_Pixel coordinate grounding data:_
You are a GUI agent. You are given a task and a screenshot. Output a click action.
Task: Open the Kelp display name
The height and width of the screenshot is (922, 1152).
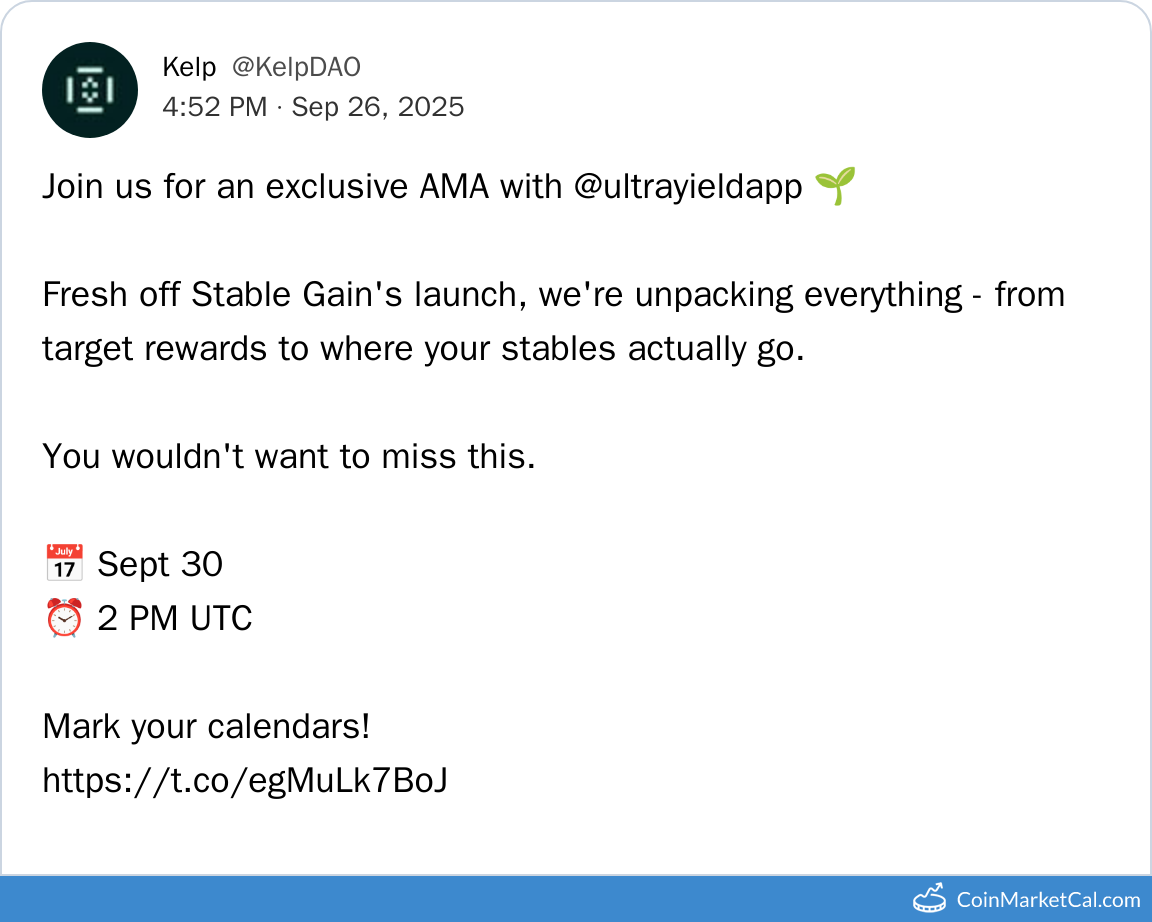[189, 67]
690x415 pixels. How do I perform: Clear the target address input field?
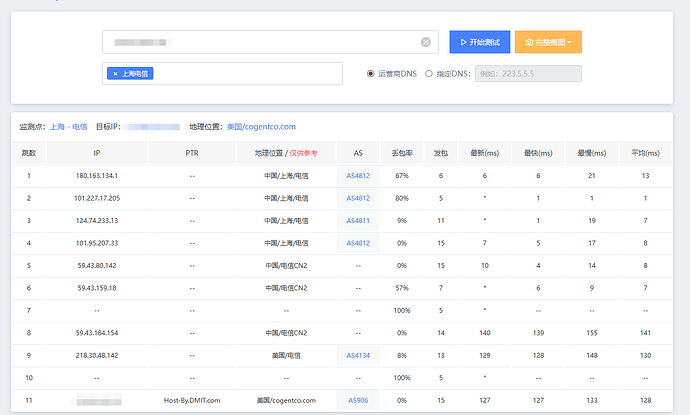point(425,42)
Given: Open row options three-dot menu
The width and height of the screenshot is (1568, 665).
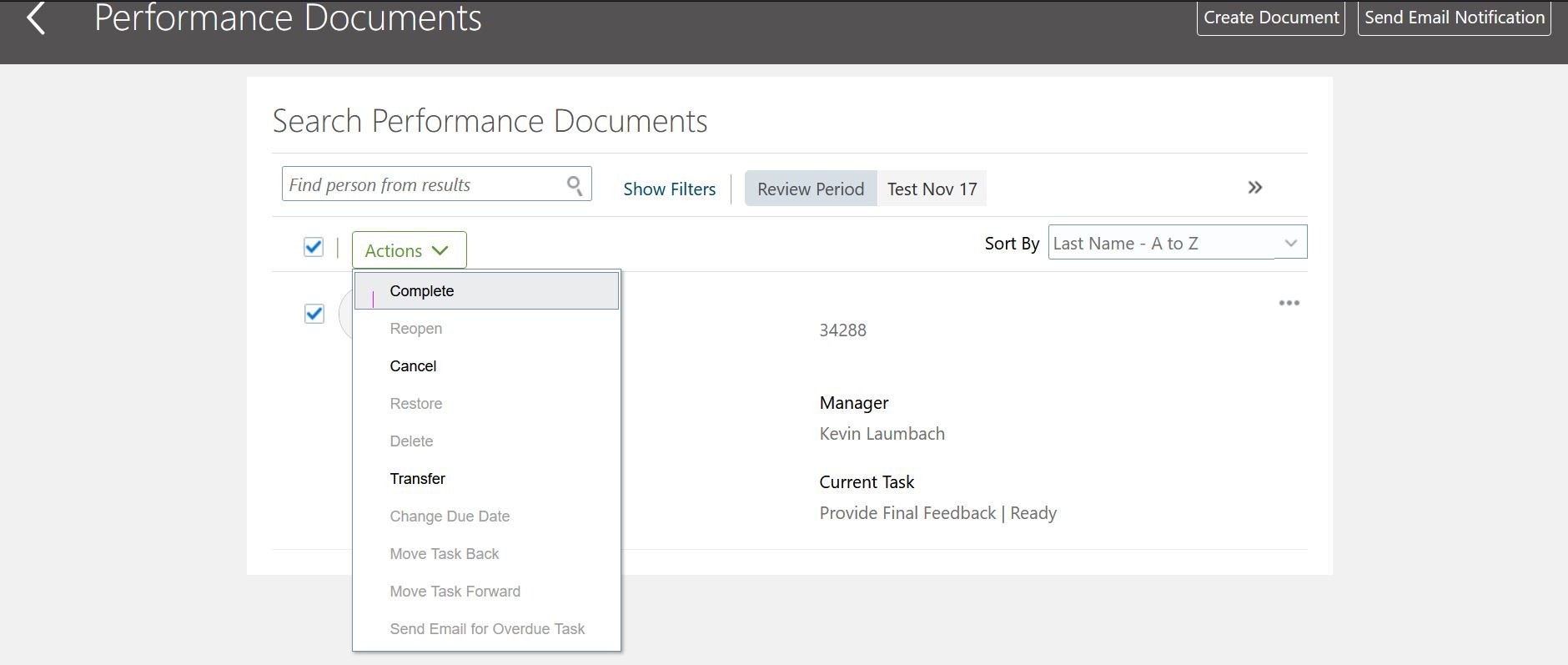Looking at the screenshot, I should click(1289, 303).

_Work order:_ Apart from the pictures, which are to be omitted, every record must be transcribed exactly.

_Written answer:_
You are a GUI agent. You are given a task and a screenshot. Output a click action.
Task: Open the Kelp display name
The height and width of the screenshot is (922, 1152).
[189, 67]
690x415 pixels. How do I perform: Clear the target address input field?
point(425,42)
Given: Open row options three-dot menu
The width and height of the screenshot is (1568, 665).
Looking at the screenshot, I should click(1289, 303).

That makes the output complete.